Diffuse-Type Caroli Disease with Characteristic Central Dot Sign Complicated by Multiple Intrahepatic and Common Bile Duct Stones.

Author: Moon Joo HWANG ¹ ; Tae Nyeun KIM
Author Information

1. Division of Gastroenterology and Hepatology, Department of Internal Medicine, Yeungnam University College of Medicine, Daegu, Korea. tnkim@yu.ac.kr
Publication Type:Case Report
Keywords: Caroli disease; Choledocholithiasis; Central dot sign; Endoscopic retrograde cholangiopancreatography
MeSH: Adult; Bile; Bile Ducts, Intrahepatic; Caroli Disease*; Cholangiopancreatography, Endoscopic Retrograde; Cholangitis; Choledocholithiasis; Common Bile Duct*; Dilatation; Humans; Liver; Liver Abscess; Liver Cirrhosis, Biliary
From:Clinical Endoscopy 2017;50(4):400-403
CountryRepublic of Korea
Language:English
Abstract: Caroli disease (CD) is a rare congenital malformation of the liver characterized by non-obstructive, segmental, cystic dilatation of the intrahepatic bile ducts (IHDs).

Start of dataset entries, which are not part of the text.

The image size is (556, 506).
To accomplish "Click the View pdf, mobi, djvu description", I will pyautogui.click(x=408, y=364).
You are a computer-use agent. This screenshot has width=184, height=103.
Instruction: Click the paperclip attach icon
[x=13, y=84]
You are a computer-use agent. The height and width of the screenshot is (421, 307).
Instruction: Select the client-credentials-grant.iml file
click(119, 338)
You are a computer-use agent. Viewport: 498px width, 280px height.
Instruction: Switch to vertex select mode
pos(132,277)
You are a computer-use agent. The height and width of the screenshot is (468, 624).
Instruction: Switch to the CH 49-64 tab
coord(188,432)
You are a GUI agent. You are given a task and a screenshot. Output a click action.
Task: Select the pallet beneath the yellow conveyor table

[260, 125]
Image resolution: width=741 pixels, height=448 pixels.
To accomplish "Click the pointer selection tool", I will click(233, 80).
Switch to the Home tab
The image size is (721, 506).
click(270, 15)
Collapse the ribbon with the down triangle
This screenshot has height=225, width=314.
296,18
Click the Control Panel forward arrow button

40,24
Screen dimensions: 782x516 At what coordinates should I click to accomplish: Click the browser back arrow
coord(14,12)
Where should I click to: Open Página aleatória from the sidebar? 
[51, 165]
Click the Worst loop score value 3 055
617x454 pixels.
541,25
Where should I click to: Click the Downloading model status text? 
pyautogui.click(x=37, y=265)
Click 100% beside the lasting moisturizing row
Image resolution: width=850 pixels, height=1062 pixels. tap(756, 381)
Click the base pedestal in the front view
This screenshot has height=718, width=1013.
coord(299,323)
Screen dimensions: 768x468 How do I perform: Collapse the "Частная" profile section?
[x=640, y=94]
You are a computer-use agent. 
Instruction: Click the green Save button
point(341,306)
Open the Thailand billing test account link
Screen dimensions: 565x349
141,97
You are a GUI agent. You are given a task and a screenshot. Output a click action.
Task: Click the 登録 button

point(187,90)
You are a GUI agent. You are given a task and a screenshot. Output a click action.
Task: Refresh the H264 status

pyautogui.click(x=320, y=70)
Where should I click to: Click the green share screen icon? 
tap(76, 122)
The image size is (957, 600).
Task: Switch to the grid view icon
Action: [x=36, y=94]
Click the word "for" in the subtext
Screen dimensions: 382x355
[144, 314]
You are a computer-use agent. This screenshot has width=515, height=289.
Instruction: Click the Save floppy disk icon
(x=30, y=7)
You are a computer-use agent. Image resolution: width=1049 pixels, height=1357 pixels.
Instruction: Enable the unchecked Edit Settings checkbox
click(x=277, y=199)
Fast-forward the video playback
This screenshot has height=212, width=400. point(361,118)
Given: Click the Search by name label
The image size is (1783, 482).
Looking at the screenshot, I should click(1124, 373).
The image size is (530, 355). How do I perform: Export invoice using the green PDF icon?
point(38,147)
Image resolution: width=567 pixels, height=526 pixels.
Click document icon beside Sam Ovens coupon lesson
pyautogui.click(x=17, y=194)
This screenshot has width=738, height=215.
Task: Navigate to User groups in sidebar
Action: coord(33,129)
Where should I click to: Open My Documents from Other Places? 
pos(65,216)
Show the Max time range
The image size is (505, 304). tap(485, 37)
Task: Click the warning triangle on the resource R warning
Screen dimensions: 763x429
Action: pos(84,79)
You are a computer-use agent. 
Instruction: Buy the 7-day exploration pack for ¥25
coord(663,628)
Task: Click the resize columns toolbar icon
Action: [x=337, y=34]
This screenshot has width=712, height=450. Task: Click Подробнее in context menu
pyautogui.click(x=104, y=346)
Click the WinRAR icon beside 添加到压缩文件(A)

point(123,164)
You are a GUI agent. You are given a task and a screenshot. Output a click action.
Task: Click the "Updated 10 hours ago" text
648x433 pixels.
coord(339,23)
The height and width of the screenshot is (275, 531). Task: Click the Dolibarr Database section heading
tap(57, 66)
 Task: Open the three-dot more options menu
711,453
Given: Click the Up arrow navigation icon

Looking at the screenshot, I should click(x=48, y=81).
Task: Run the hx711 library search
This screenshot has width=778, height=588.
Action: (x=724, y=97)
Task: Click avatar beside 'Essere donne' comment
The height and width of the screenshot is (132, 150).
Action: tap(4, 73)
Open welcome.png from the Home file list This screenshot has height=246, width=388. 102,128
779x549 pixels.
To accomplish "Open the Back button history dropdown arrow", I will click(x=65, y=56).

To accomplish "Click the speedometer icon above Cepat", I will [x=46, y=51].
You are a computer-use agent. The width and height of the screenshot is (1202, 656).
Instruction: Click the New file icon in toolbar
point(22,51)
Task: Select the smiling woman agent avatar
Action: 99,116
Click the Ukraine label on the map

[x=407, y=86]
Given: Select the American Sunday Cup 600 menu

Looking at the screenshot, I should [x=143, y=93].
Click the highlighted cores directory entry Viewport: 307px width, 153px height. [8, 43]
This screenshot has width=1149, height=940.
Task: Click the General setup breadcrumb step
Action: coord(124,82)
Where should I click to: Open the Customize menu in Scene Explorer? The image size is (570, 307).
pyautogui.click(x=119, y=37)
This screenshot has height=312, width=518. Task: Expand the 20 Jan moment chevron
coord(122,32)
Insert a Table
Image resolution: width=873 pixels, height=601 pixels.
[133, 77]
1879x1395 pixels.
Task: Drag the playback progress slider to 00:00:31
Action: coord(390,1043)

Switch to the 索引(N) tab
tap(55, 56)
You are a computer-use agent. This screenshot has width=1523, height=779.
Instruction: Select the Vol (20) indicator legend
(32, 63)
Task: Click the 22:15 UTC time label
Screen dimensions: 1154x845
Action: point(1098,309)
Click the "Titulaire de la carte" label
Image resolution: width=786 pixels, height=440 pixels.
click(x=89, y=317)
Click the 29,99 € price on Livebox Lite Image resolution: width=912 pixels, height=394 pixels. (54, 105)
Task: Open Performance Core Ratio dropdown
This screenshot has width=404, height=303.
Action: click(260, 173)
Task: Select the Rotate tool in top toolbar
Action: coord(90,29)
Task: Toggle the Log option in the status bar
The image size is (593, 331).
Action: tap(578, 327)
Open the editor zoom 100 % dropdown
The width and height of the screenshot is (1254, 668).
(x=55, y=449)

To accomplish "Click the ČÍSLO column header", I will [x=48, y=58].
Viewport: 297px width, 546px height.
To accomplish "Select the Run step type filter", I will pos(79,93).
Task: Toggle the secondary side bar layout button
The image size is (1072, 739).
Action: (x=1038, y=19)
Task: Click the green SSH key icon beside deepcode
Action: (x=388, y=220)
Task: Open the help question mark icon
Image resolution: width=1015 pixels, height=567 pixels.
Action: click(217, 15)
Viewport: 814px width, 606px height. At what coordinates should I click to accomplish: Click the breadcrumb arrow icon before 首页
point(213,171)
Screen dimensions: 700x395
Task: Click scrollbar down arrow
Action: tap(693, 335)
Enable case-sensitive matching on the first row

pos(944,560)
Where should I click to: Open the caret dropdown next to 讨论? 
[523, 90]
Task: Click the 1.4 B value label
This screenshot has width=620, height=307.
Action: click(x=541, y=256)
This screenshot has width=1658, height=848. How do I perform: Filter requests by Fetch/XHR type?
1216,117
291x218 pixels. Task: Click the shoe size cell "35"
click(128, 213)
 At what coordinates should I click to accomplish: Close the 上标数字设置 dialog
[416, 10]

The clinical course is usually asymptomatic for the first 5–20 years, and symptoms may seldom occur throughout the patient’s life. Bile stagnation leads to recurrent episodes of cholangitis, stone formation, or liver abscesses, and biliary cirrhosis usually occurs years later. Here we report on a 42-year-old man diagnosed with diffuse-type CD with a characteristic central dot sign, who had multiple intrahepatic and common bile duct (CBD) stones. CBD stones were treated successfully with endoscopic retrograde cholangiopancreatography (ERCP).